Exercise objective
In the listing that follows, the lines starting at the one containing "นโยบายความเป็นส่วนตัว (152, 2489)" and ending at the one containing "ติดต่อเรา (286, 2164)" are to be returned exactly, both boundary lines included, and no others.

Information provided
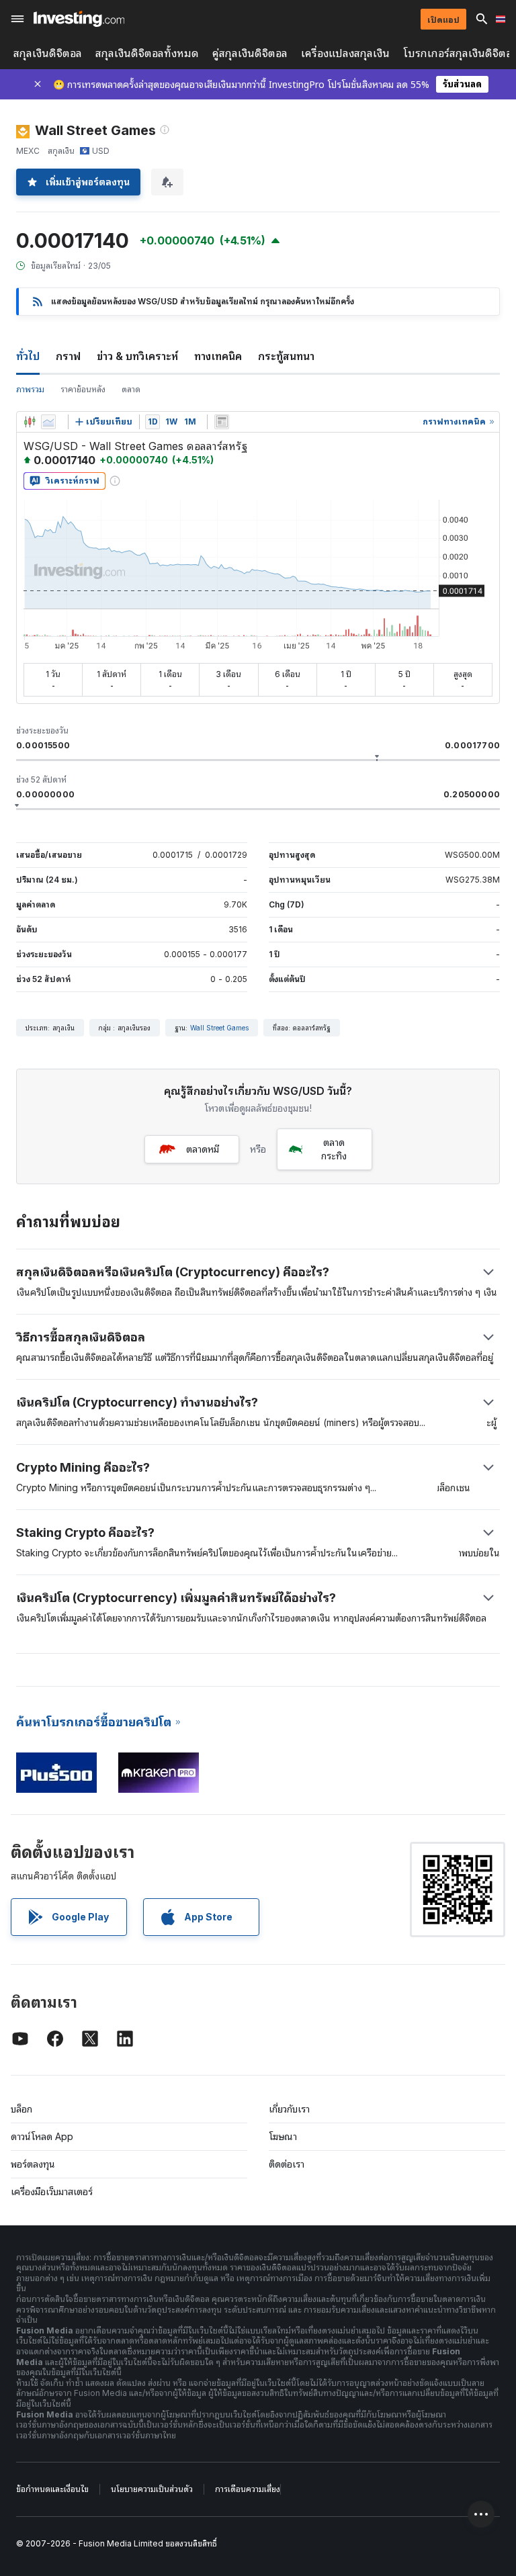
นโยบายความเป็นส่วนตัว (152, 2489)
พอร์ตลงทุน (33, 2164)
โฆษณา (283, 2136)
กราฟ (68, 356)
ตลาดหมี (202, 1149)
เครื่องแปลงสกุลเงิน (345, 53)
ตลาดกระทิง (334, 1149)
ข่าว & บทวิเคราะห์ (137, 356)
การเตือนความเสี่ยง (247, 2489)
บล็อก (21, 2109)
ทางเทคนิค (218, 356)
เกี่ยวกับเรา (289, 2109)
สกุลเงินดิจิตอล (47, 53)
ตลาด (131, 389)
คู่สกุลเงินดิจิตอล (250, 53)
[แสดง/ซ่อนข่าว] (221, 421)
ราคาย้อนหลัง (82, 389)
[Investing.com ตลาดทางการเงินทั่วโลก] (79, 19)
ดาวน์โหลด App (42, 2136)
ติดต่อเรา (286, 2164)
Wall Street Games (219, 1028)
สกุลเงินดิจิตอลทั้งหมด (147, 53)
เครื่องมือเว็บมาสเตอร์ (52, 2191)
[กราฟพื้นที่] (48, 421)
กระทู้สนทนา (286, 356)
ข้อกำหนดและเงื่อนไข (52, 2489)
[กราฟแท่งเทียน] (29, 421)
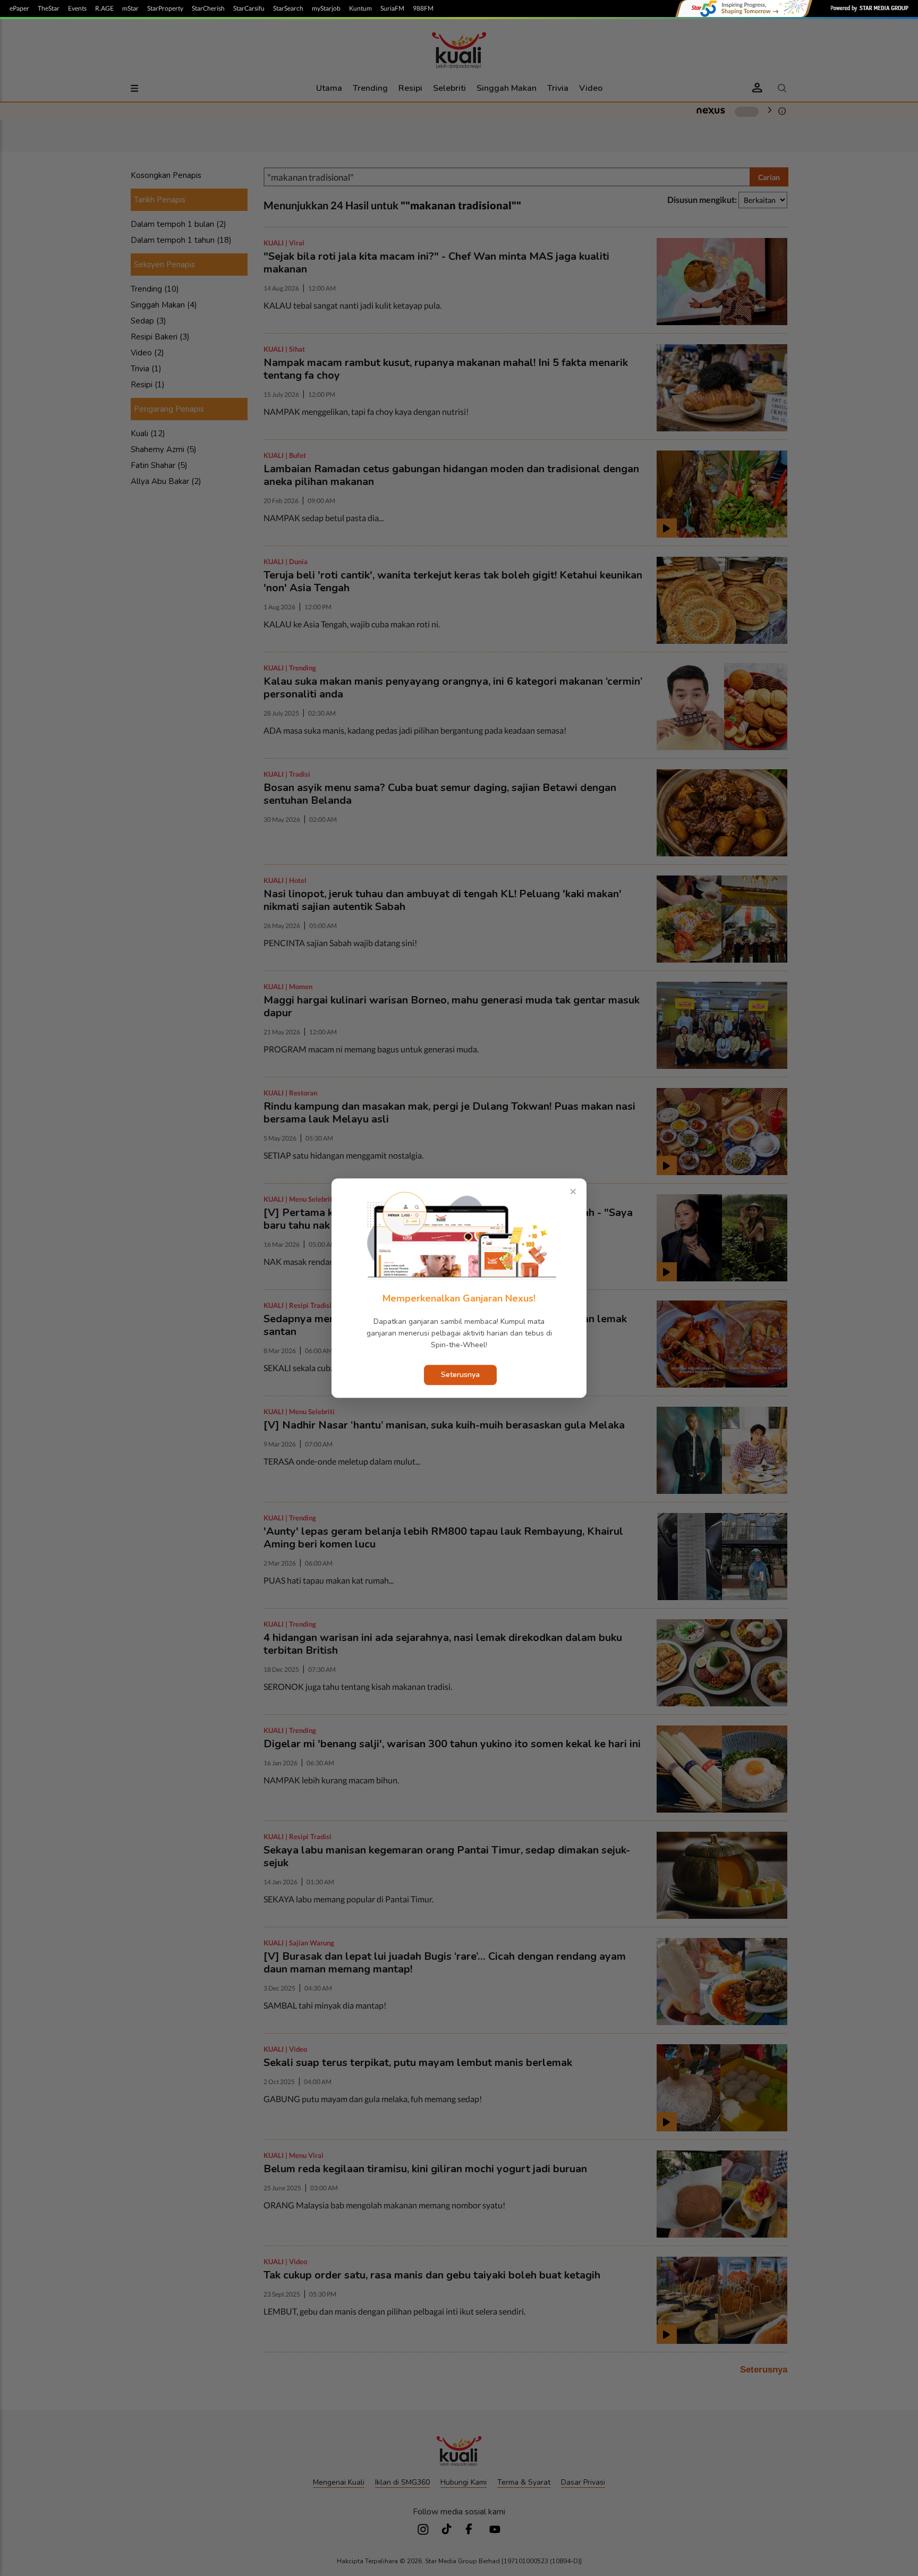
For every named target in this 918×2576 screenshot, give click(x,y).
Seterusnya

==

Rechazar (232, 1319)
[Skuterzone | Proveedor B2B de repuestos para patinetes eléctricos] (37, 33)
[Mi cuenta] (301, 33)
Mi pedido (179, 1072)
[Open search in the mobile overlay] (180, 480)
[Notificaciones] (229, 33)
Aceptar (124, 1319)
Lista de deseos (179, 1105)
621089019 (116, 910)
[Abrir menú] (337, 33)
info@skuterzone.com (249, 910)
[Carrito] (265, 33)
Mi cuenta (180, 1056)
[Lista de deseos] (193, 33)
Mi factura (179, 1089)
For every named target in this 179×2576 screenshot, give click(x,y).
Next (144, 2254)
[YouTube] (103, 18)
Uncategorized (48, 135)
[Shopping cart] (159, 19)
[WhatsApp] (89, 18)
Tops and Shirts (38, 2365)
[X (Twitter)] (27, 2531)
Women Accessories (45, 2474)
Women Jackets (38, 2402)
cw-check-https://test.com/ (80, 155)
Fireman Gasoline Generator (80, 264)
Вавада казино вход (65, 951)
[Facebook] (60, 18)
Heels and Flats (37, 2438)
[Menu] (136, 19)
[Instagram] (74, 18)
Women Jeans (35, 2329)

Response below
นโยบายความเป็นส่วนตัว (152, 2489)
พอร์ตลงทุน (33, 2164)
โฆษณา (283, 2136)
กราฟ (68, 356)
ตลาดหมี (202, 1149)
เครื่องแปลงสกุลเงิน (345, 53)
ตลาดกระทิง (334, 1149)
ข่าว & บทวิเคราะห์ (137, 356)
การเตือนความเสี่ยง (247, 2489)
บล็อก (21, 2109)
ทางเทคนิค (218, 356)
เกี่ยวกับเรา (289, 2109)
สกุลเงินดิจิตอล (47, 53)
ตลาด (131, 389)
คู่สกุลเงินดิจิตอล (250, 53)
[แสดง/ซ่อนข่าว] (221, 421)
ราคาย้อนหลัง (82, 389)
[Investing.com ตลาดทางการเงินทั่วโลก] (79, 19)
ดาวน์โหลด App (42, 2136)
ติดต่อเรา (286, 2164)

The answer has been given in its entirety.